E eu sei que acordei o senhor.
O senhor tava lá dormindo escondidinho na guarita, não tava? E eu no interfone desesperada pra subir logo.
Mas o senhor logo entendeu meu desespero, não foi? Não vou enganar o senhor não, pra esse eu dei mais do que um beijo safado no elevador e uma mordiscada irmã no braço.
Pra esse eu dei banho e fiz até torrada no café da manhã.
O senhor viu como ele era bonito? Nossa.
Ah, o senhor reparou também que ele é bem mais novo do que eu? Caramba, seu Zé, mas tá tão na cara assim? Só porque ele usa o moletom da faculdade? Aliás, que moletom mais cheiroso, seu Zé.
Que será que tá acontecendo comigo, heim? Ando muito a fim desses garotinhos que ligam pra avisar a mãe que não vão voltar.
Será que é a crise dos 30, Zé? Ou será que já que o cérebro de um de 20 é o mesmo que o de um de 50, então pelo menos vamos ficar com o melhor desempenho na corrida dos 100 metros rasos? Essa vida viu, Zé.
Pode ser boa que é uma coisa.
Já chorei muito, já doeu muito esse coração.
Mas agora tô, ó, tá vendo? De pedra.
Uma tora.
Um macho.
Na quarta eu não vi o senhor, mas será que o senhor me viu chegando cedinho, com o dia amanhecendo? Balada, Zé.
E da boa.
Sabe quem tava lá? Esse mesmo.
Ele que veio me trazer, o senhor não viu? Ah, o senhor viu? Que vergonha.

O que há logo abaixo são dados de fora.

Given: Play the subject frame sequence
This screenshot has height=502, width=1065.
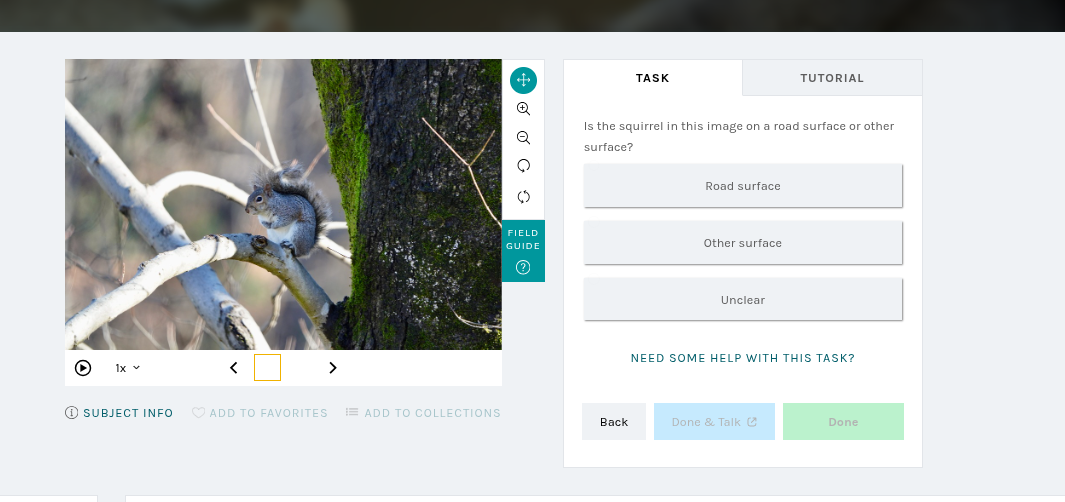Looking at the screenshot, I should [83, 368].
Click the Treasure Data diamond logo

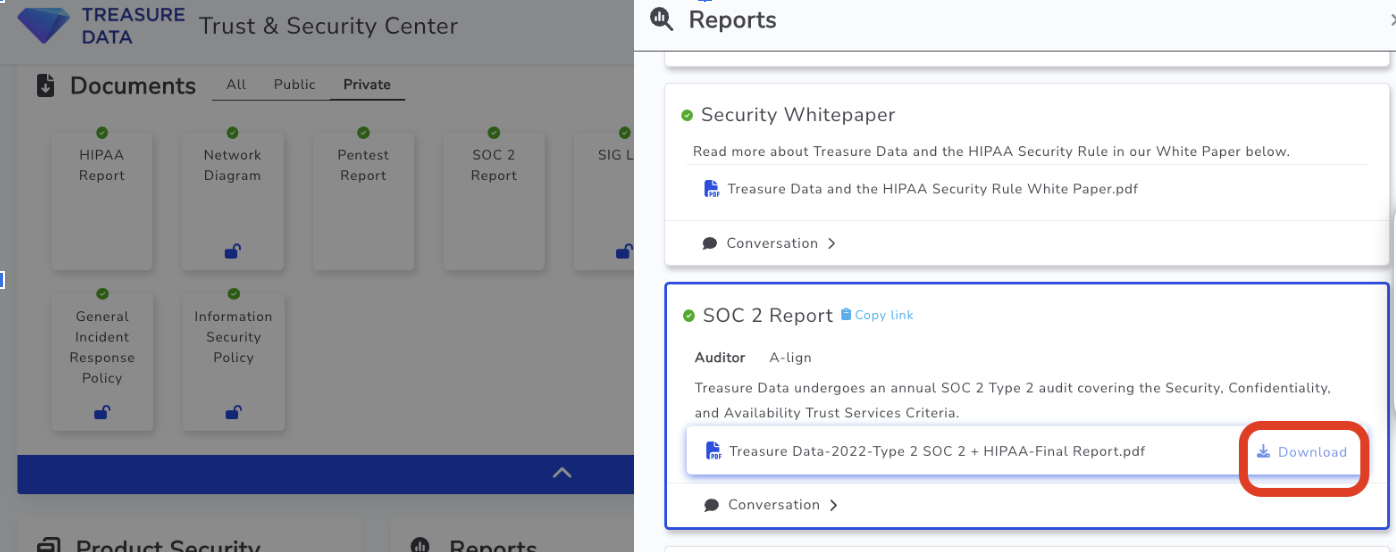(43, 25)
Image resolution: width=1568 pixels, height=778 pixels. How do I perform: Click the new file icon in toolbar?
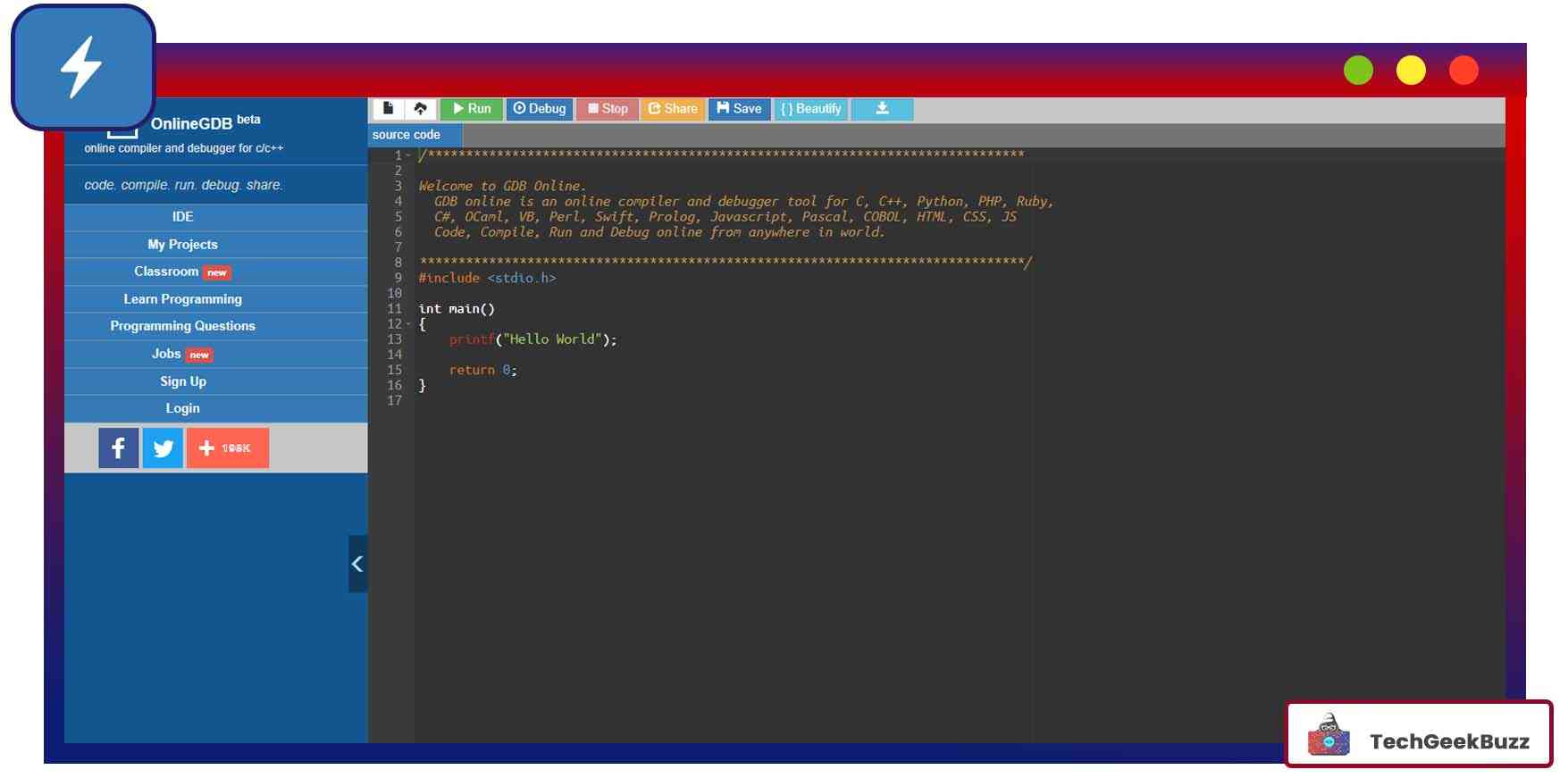point(388,109)
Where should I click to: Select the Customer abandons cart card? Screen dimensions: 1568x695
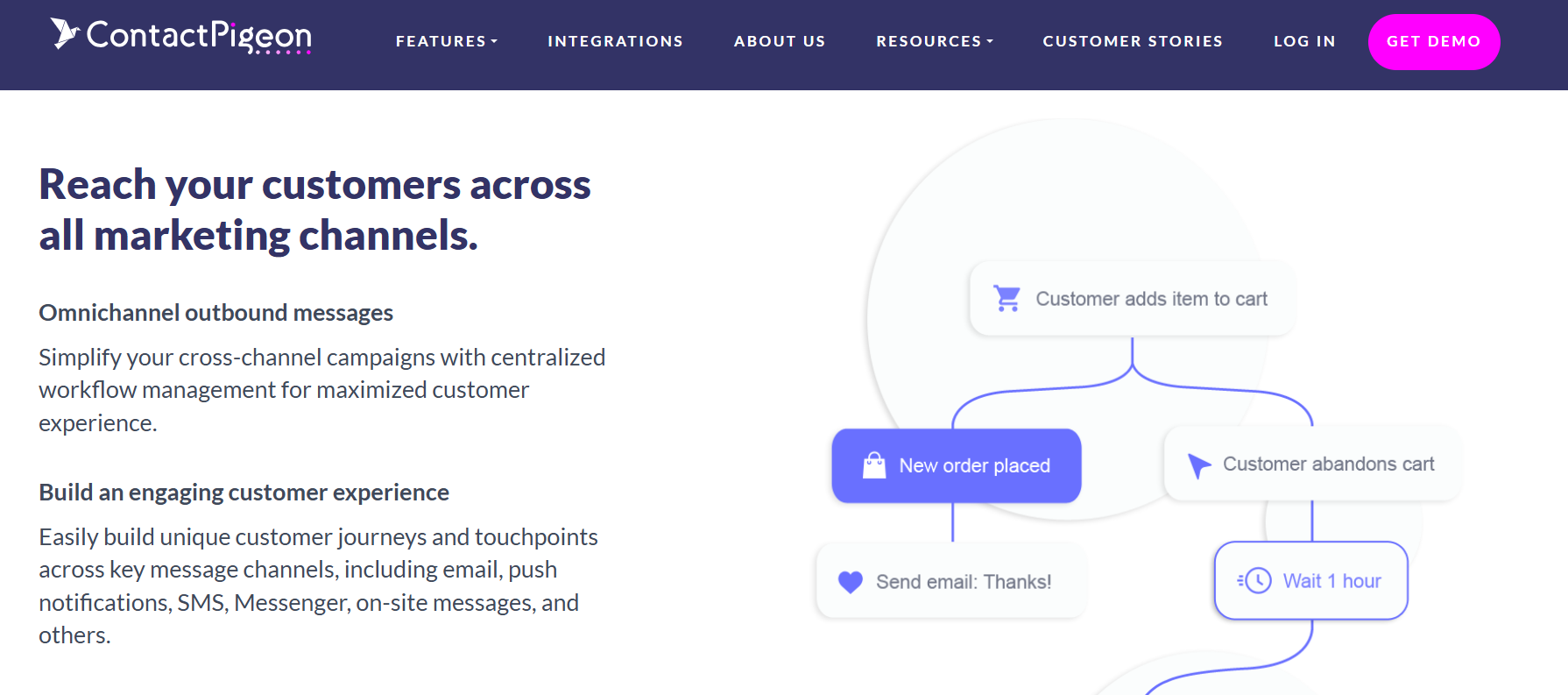pyautogui.click(x=1311, y=464)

Eu tava meio caindo pelas beiradas não era? Era sono.
Tá, um pouco disso e um pouco daquilo também, mas basicamente sono.
O senhor não viu ele indo embora? Então somos dois.

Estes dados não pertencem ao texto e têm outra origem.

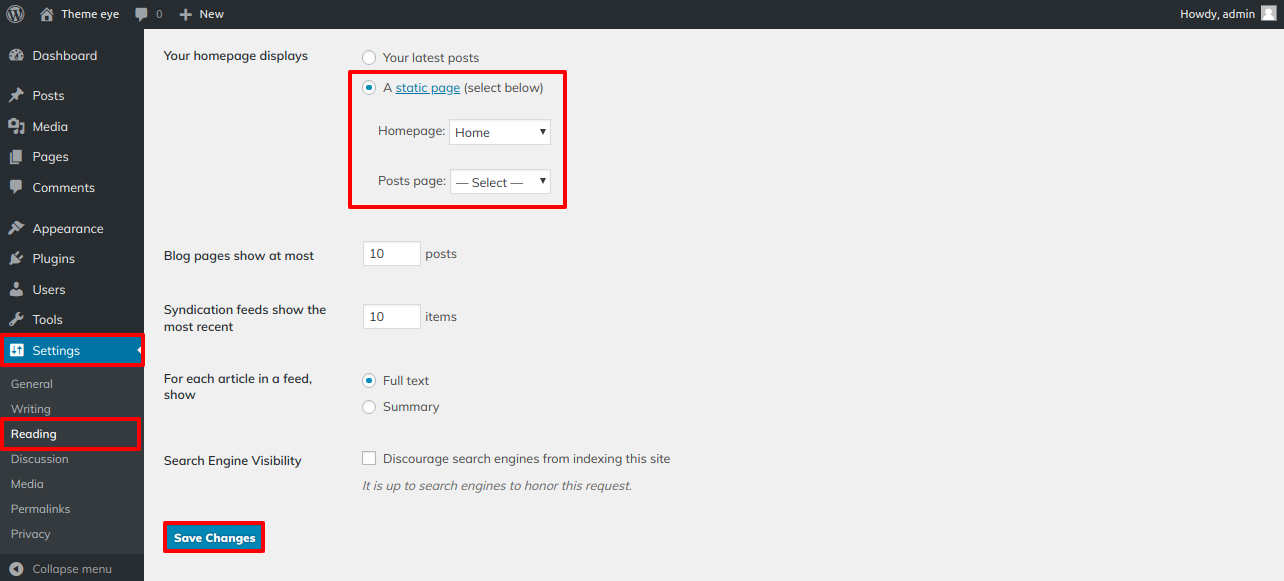Open the Discussion settings submenu
Image resolution: width=1284 pixels, height=581 pixels.
(x=40, y=459)
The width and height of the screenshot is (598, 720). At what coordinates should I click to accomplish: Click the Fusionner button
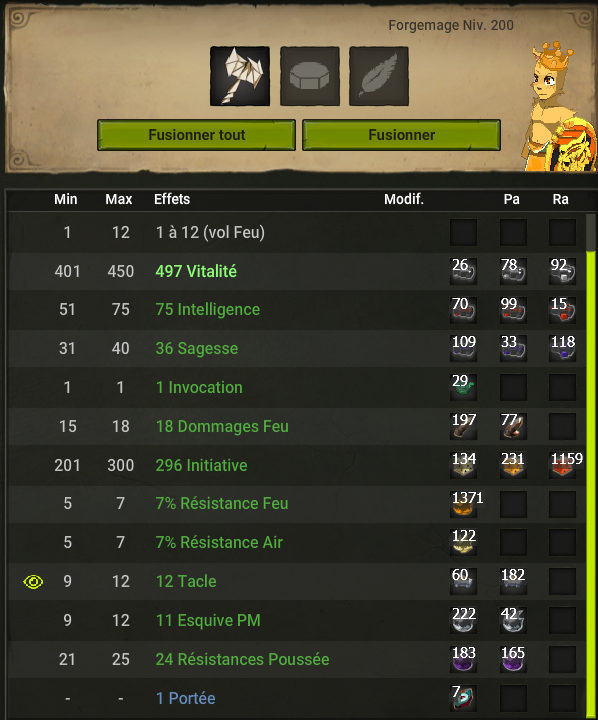[x=401, y=135]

Mas vou confessar pro senhor: adoro quando eles vão embora sem me dar nenhum trabalho.
Se eu cobro? Que é isso, seu Zé! Tá louco? Sou menina de família! Escritora, publicitária e à espera de um grande amor.
Mas to me divertindo, ué.
Não é isso que mandam a gente fazer? Quando a gente chora e escreve aquele monte de poesia profunda.
Quando a gente se apaixona e tudo mais e enche o saco dos amigos com aquela melação toda.

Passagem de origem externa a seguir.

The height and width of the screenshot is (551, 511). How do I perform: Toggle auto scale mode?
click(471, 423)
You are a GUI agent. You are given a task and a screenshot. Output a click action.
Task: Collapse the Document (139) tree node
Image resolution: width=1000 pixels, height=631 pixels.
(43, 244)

Não fica todo mundo dizendo pra gente parar de tanto drama e se divertir? Poxa, tô só obedecendo todo mundo.
Não é isso que todo mundo acha super divertido? Beber e fumar, e beber, e fazer sexo sem amor, e beber e fumar e dançar e chegar tarde e envelhecer e não sentir nada? Sabe Zé, no começo doeu não sentir nada.
Mas eu consegui.
Eu não sinto nada.
Nada.
Uns vem, uns vão.
As garrafas tão lá, ao lado do lixo.
As cinzas saem dançando por aí.
As minhas vão junto.
No dia seguinte eu acordo, tomo um banho, passo protetor solar, sento na minha varanda com o meu jornalzinho e ó: nada.
Nadinha.
Nem pena do mundo eu consigo mais sentir.
Minha pureza era linda, Zé, mas ninguém entendia ela, ninguém acolhia ela.
Todo mundo só abusava dela.
Agora ninguém mais abusa da minha alma pelo simples fato de que eu não tenho mais alma nenhuma.
Já era, Zé.
É isso que chamam de ser esperto? Nossa, então eu sou uma ninja.
Bate aqui no meu peito, Zé? Sentiu o barulho de granito? Quebrou o braço, Zé? Desculpa.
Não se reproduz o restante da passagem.